# [WHAT TO DO]
Recast the lines below as a numbered list, starting at the line containing "Open the Italia / Estero lookup button" and ending after the line containing "pos(486,181)". Omit blank lines and the pictures.

# [SUPPLIED MATERIAL]
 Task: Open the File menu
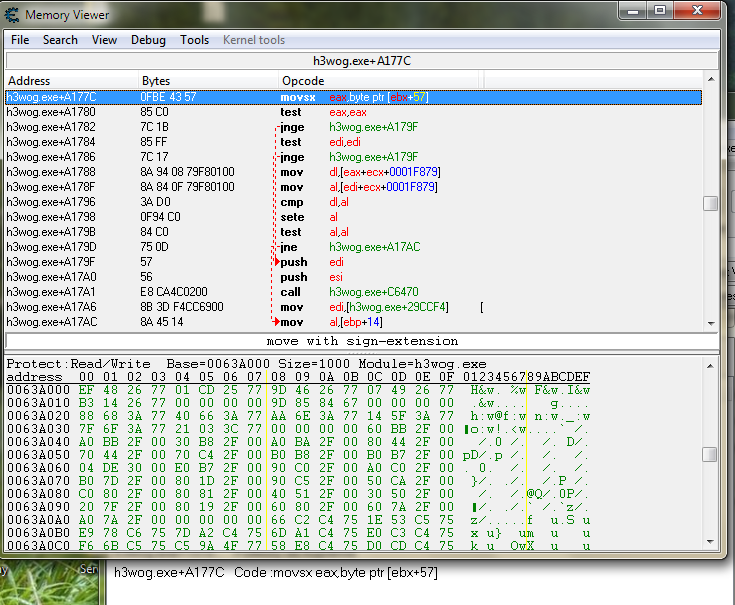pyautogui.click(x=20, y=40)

* * *

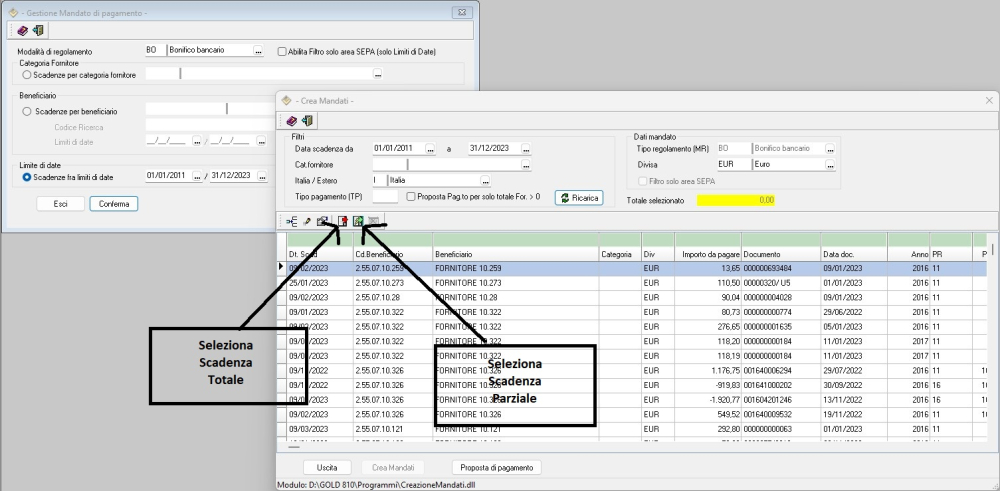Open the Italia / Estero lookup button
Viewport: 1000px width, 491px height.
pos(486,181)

# [SOLUTION TO THIS TASK]
1. Open the Italia / Estero lookup button
2. Viewport: 1000px width, 491px height.
3. pos(486,181)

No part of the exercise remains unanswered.